SQL Server – Check and Add Partition Values in Partition Function

azure-sql-databasepartitioningsql server

I have an azure sql db with a partitioned table with a partition function on varchar datatype.

In an Etl process I will get a list of partiton values as a parameter that i will the need to:

  • check partition function if the partition values exist, if not iterate through list of value and add to partition function.

  • for the list of partition values that is supplied as a parameter, iterate through the $partition function to get the partitionids into a new variable as a comma seperated list

  • truncate the partitioned table with the command: truncate parttable with partitions (@newvariable)

What I got so far in code is:

-- Table, Partition Function, Partition Scheme

CREATE PARTITION FUNCTION PF_TEXT(varchar(20)) AS RANGE RIGHT FOR VALUES ('A', 'B', 'C', 'D', 'E')

CREATE PARTITION SCHEME PS_TEXT AS PARTITION PF_TEXT ALL TO ([PRIMARY])

CREATE TABLE [dbo].[fact_partitioned](
    [Col1] [int], NOT NULL
    [Col2] [int], NOT NULL
    [TEXT] [varchar(20)] NOT NULL
) ON PS_TEXT ([TEXT])



---------------------------

DECLARE @cmd nvarchar(max);
DECLARE @partitions nvarchar(max);
DECLARE @partitionids nvarchar(max);

SET @partitions = 'A','B','C'



-- Code to check Partition Function for @partitions values exist?
-- For @partitions values that don't exist, iterate @partitions values
and add to partition function.

--code to iterate @partitions values over $partition.PF_TEXT(@partition)
add result to @partitionids


SET @cmd = N'TRUNCATE TABLE dbo.pt WITH (PARTITIONS (' + @partitionids + N'));'; 

PRINT @cmd;

--EXEC sys.sp_executesql @cmd;

Best Answer

SQL Server table partitioning is natively range partitioning. Although you can implement list partitioning (i.e. partitioning columns exactly match boundaries), take care to ensure exact boundary matches to avoid excessive data movement and logging during SPLIT operations. Consider creating a CHECK constraint on the fact table matching the boundary values (e.g. TEXT IN('A','B','C', …).
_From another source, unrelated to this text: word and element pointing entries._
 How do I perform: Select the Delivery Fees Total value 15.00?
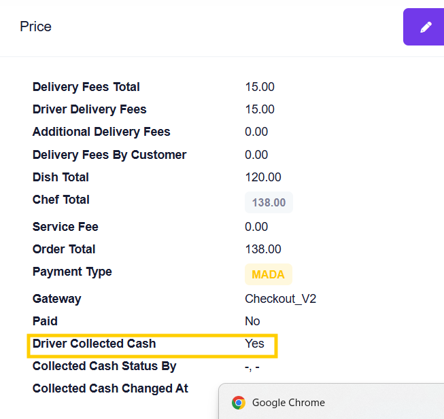(x=260, y=87)
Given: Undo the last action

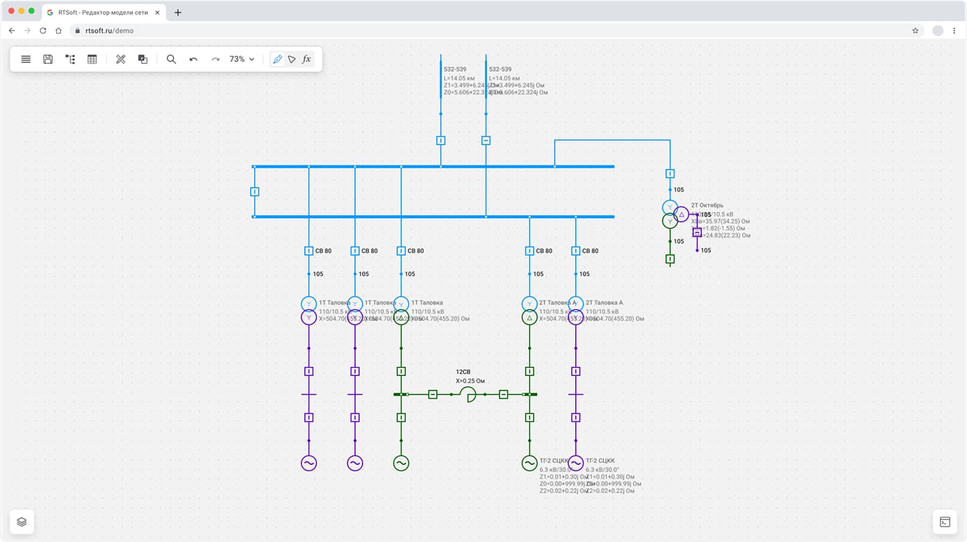Looking at the screenshot, I should [x=193, y=60].
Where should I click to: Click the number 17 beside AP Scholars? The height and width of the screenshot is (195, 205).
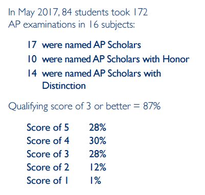coord(32,45)
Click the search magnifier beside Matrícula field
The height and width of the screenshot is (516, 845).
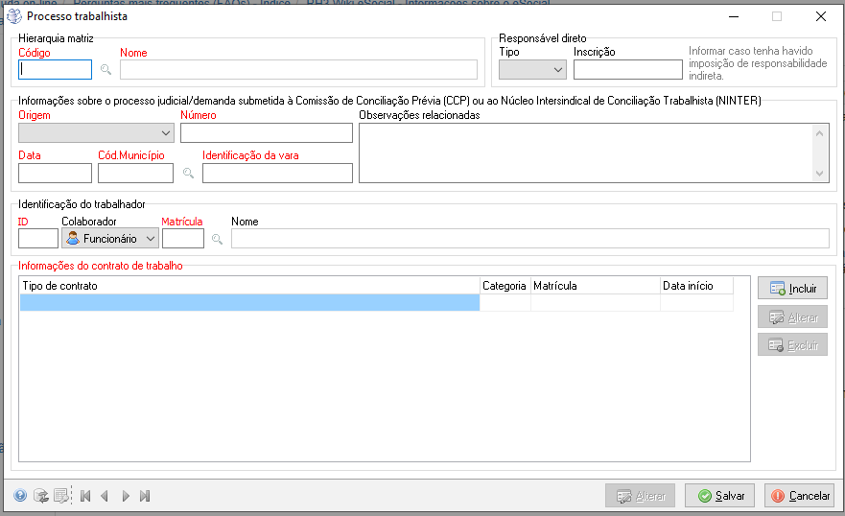(x=218, y=239)
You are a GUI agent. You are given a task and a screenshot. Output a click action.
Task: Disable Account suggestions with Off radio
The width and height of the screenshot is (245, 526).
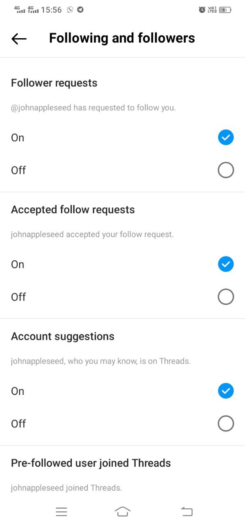226,424
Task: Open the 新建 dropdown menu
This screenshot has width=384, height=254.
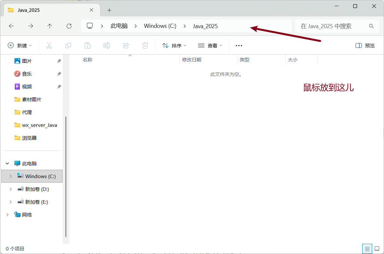Action: click(x=20, y=45)
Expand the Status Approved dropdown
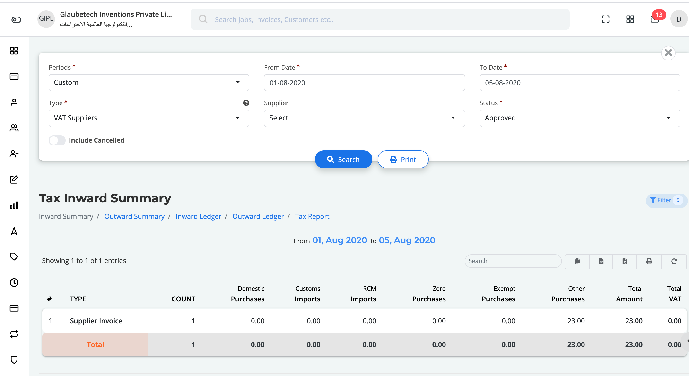 click(580, 118)
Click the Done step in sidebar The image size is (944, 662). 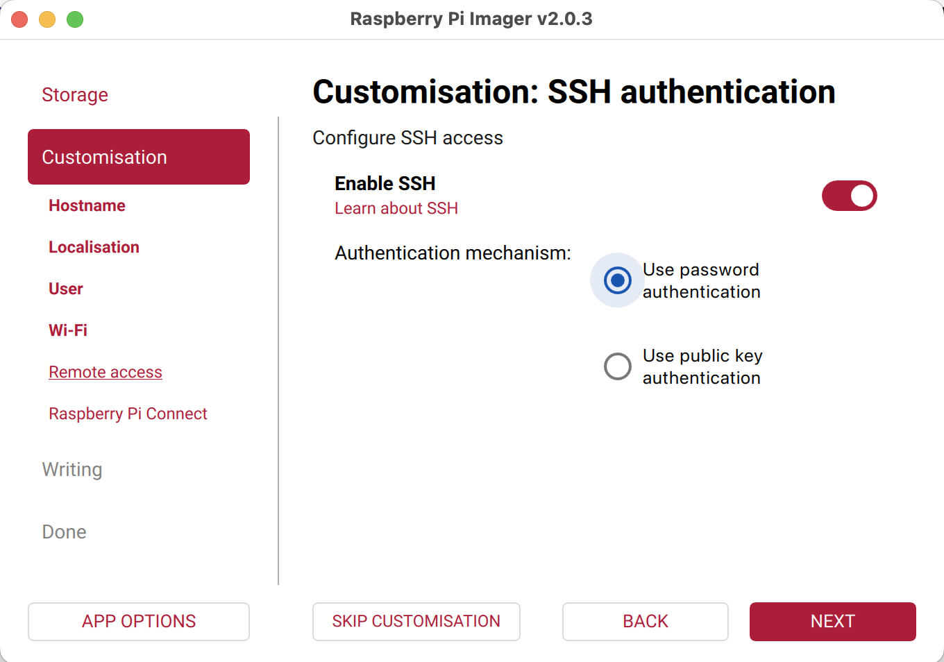point(64,532)

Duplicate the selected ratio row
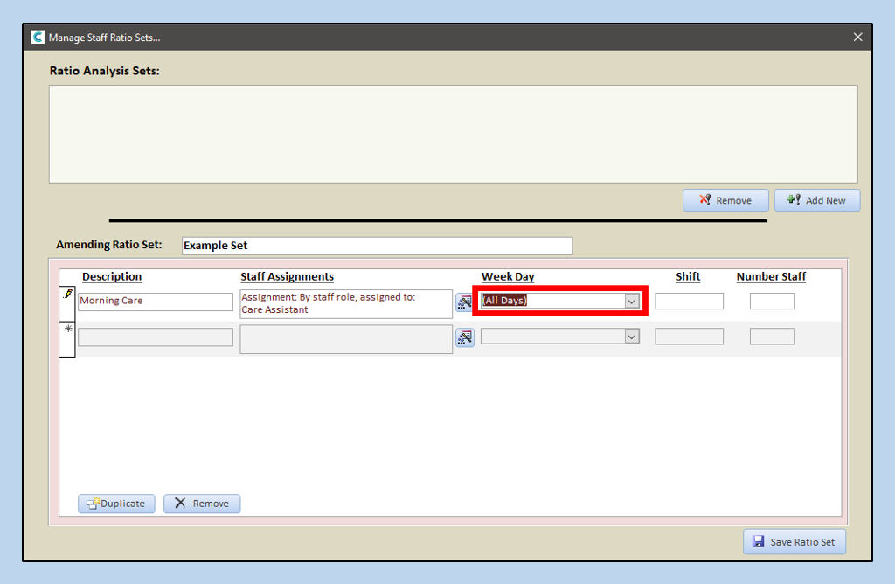click(117, 504)
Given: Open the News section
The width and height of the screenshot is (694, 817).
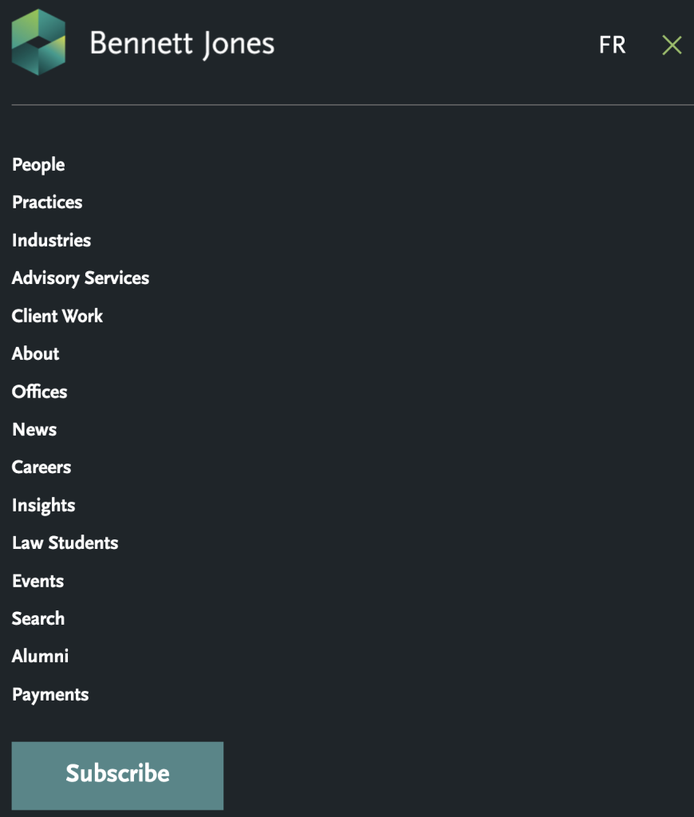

Below is an example script based on the DDL and sample data in your question, which assumes (at least) a clustered index exists on the fact table. I added some additional boundaries to illustrate new boundaries between existing ones can be introduced during the ETL process that without requiring data movement, assuming partitioning column values match boundaries exactly. See inline comments for details of each step.

The move from staging to the fact table took a couple of seconds in my test. Be sure to update fact table stats afterward.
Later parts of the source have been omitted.